> _Extracted information_:

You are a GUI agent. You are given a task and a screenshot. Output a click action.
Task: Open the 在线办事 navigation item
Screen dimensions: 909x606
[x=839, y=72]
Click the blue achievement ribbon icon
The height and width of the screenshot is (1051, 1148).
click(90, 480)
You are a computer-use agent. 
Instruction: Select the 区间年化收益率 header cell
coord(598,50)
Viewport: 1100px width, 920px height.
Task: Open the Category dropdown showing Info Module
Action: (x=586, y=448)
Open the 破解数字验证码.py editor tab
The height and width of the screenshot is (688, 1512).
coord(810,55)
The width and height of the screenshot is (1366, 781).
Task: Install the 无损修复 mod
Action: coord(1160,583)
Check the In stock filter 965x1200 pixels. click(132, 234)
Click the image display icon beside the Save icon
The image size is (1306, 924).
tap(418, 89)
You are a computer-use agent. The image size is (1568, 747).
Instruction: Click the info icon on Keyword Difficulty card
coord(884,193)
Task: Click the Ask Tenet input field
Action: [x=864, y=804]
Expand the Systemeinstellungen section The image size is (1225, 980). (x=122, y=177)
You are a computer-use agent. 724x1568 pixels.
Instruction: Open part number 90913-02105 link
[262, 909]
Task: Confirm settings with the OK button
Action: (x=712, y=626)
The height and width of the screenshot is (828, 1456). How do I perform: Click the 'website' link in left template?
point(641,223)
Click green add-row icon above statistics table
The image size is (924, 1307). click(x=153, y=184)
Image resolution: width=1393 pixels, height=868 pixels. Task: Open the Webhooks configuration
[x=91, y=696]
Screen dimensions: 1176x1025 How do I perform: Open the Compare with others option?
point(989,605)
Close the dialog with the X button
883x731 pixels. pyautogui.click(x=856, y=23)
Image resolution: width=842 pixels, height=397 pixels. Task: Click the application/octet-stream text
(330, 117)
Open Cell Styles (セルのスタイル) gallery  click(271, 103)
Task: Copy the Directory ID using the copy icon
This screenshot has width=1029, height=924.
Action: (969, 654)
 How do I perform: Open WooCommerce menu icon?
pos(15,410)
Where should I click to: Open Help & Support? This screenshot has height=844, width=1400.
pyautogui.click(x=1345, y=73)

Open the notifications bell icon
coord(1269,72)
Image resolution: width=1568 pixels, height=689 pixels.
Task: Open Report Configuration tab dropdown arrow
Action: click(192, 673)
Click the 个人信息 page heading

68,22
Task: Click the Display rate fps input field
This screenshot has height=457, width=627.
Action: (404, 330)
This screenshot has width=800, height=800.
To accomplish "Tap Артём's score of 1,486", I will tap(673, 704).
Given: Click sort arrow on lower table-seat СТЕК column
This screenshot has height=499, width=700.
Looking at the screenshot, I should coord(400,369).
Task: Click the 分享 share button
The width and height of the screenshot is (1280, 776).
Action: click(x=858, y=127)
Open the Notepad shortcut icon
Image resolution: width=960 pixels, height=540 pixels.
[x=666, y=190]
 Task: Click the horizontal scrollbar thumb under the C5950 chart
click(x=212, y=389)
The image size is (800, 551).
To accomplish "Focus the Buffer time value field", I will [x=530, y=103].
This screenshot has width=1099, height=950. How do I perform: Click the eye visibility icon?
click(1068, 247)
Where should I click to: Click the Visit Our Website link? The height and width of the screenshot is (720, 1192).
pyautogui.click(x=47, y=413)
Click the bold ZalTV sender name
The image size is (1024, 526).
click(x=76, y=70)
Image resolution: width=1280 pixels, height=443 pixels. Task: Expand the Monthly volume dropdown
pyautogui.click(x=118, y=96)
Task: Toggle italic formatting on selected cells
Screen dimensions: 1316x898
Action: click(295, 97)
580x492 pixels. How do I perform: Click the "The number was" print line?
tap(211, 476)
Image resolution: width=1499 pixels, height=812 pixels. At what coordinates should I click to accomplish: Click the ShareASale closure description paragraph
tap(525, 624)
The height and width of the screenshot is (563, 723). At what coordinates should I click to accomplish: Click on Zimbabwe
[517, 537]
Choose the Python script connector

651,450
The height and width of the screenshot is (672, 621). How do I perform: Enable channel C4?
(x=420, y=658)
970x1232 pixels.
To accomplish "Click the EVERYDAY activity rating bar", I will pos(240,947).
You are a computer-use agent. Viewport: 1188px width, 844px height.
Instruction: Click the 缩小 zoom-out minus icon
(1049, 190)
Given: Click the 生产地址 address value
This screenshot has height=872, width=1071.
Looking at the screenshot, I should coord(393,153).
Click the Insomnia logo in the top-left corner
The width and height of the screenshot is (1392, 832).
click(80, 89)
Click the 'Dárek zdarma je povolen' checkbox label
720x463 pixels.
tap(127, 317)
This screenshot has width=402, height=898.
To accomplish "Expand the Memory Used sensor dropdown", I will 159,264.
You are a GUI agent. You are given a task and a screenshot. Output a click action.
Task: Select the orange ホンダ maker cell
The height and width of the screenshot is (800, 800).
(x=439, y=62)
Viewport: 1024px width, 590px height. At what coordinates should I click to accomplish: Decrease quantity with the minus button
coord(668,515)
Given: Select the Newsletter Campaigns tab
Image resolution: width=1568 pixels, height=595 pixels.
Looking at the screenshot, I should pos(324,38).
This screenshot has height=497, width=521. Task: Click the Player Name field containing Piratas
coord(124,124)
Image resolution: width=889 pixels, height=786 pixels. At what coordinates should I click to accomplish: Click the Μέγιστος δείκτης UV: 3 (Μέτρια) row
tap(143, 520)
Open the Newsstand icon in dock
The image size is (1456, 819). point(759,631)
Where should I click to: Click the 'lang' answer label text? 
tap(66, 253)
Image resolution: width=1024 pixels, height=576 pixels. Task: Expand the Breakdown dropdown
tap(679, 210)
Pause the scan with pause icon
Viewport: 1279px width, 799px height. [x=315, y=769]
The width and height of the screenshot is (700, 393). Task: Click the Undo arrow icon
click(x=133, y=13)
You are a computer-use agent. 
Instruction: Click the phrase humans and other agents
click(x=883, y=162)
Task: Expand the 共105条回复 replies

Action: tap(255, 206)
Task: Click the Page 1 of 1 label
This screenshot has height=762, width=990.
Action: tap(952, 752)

> _What the exercise asks_: Please print the full listing shown above, exactly as it appears.

> _Task output_:
You are a GUI agent. You are given a task and a screenshot. Output a click action.
Task: Open the 在线办事 navigation item
Screen dimensions: 909x606
[x=839, y=72]
Click the blue achievement ribbon icon
The height and width of the screenshot is (1051, 1148).
click(90, 480)
You are a computer-use agent. 
Instruction: Select the 区间年化收益率 header cell
coord(598,50)
Viewport: 1100px width, 920px height.
Task: Open the Category dropdown showing Info Module
Action: (x=586, y=448)
Open the 破解数字验证码.py editor tab
The height and width of the screenshot is (688, 1512).
coord(810,55)
The width and height of the screenshot is (1366, 781).
Task: Install the 无损修复 mod
Action: coord(1160,583)
Check the In stock filter 965x1200 pixels. click(132, 234)
Click the image display icon beside the Save icon
The image size is (1306, 924).
tap(418, 89)
You are a computer-use agent. The image size is (1568, 747).
Instruction: Click the info icon on Keyword Difficulty card
coord(884,193)
Task: Click the Ask Tenet input field
Action: [x=864, y=804]
Expand the Systemeinstellungen section The image size is (1225, 980). (x=122, y=177)
You are a computer-use agent. 724x1568 pixels.
Instruction: Open part number 90913-02105 link
[262, 909]
Task: Confirm settings with the OK button
Action: (x=712, y=626)
The height and width of the screenshot is (828, 1456). How do I perform: Click the 'website' link in left template?
point(641,223)
Click green add-row icon above statistics table
The image size is (924, 1307). click(x=153, y=184)
Image resolution: width=1393 pixels, height=868 pixels. Task: Open the Webhooks configuration
[x=91, y=696]
Screen dimensions: 1176x1025 How do I perform: Open the Compare with others option?
point(989,605)
Close the dialog with the X button
883x731 pixels. pyautogui.click(x=856, y=23)
Image resolution: width=842 pixels, height=397 pixels. Task: Click the application/octet-stream text
(330, 117)
Open Cell Styles (セルのスタイル) gallery  click(271, 103)
Task: Copy the Directory ID using the copy icon
This screenshot has width=1029, height=924.
Action: (969, 654)
 How do I perform: Open WooCommerce menu icon?
pos(15,410)
Where should I click to: Open Help & Support? This screenshot has height=844, width=1400.
pyautogui.click(x=1345, y=73)

Open the notifications bell icon
coord(1269,72)
Image resolution: width=1568 pixels, height=689 pixels.
Task: Open Report Configuration tab dropdown arrow
Action: click(192, 673)
Click the 个人信息 page heading

68,22
Task: Click the Display rate fps input field
This screenshot has height=457, width=627.
Action: (404, 330)
This screenshot has width=800, height=800.
To accomplish "Tap Артём's score of 1,486", I will tap(673, 704).
Given: Click sort arrow on lower table-seat СТЕК column
This screenshot has height=499, width=700.
Looking at the screenshot, I should coord(400,369).
Task: Click the 分享 share button
The width and height of the screenshot is (1280, 776).
Action: click(x=858, y=127)
Open the Notepad shortcut icon
Image resolution: width=960 pixels, height=540 pixels.
[x=666, y=190]
 Task: Click the horizontal scrollbar thumb under the C5950 chart
click(x=212, y=389)
The image size is (800, 551).
To accomplish "Focus the Buffer time value field", I will [x=530, y=103].
This screenshot has width=1099, height=950. How do I perform: Click the eye visibility icon?
click(1068, 247)
Where should I click to: Click the Visit Our Website link? The height and width of the screenshot is (720, 1192).
pyautogui.click(x=47, y=413)
Click the bold ZalTV sender name
The image size is (1024, 526).
click(x=76, y=70)
Image resolution: width=1280 pixels, height=443 pixels. Task: Expand the Monthly volume dropdown
pyautogui.click(x=118, y=96)
Task: Toggle italic formatting on selected cells
Screen dimensions: 1316x898
Action: click(295, 97)
580x492 pixels. How do I perform: Click the "The number was" print line?
tap(211, 476)
Image resolution: width=1499 pixels, height=812 pixels. At what coordinates should I click to accomplish: Click the ShareASale closure description paragraph
tap(525, 624)
The height and width of the screenshot is (563, 723). At what coordinates should I click to accomplish: Click on Zimbabwe
[517, 537]
Choose the Python script connector

651,450
The height and width of the screenshot is (672, 621). How do I perform: Enable channel C4?
(x=420, y=658)
970x1232 pixels.
To accomplish "Click the EVERYDAY activity rating bar", I will pos(240,947).
You are a computer-use agent. Viewport: 1188px width, 844px height.
Instruction: Click the 缩小 zoom-out minus icon
(1049, 190)
Given: Click the 生产地址 address value
This screenshot has height=872, width=1071.
Looking at the screenshot, I should coord(393,153).
Click the Insomnia logo in the top-left corner
The width and height of the screenshot is (1392, 832).
click(80, 89)
Click the 'Dárek zdarma je povolen' checkbox label
720x463 pixels.
tap(127, 317)
This screenshot has width=402, height=898.
To accomplish "Expand the Memory Used sensor dropdown", I will 159,264.
You are a GUI agent. You are given a task and a screenshot. Output a click action.
Task: Select the orange ホンダ maker cell
The height and width of the screenshot is (800, 800).
(x=439, y=62)
Viewport: 1024px width, 590px height. At what coordinates should I click to accomplish: Decrease quantity with the minus button
coord(668,515)
Given: Select the Newsletter Campaigns tab
Image resolution: width=1568 pixels, height=595 pixels.
Looking at the screenshot, I should pos(324,38).
This screenshot has height=497, width=521. Task: Click the Player Name field containing Piratas
coord(124,124)
Image resolution: width=889 pixels, height=786 pixels. At what coordinates should I click to accomplish: Click the Μέγιστος δείκτης UV: 3 (Μέτρια) row
tap(143, 520)
Open the Newsstand icon in dock
The image size is (1456, 819). point(759,631)
Where should I click to: Click the 'lang' answer label text? 
tap(66, 253)
Image resolution: width=1024 pixels, height=576 pixels. Task: Expand the Breakdown dropdown
tap(679, 210)
Pause the scan with pause icon
Viewport: 1279px width, 799px height. [x=315, y=769]
The width and height of the screenshot is (700, 393). Task: Click the Undo arrow icon
click(x=133, y=13)
You are a computer-use agent. 
Instruction: Click the phrase humans and other agents
click(x=883, y=162)
Task: Expand the 共105条回复 replies

Action: tap(255, 206)
Task: Click the Page 1 of 1 label
This screenshot has height=762, width=990.
Action: tap(952, 752)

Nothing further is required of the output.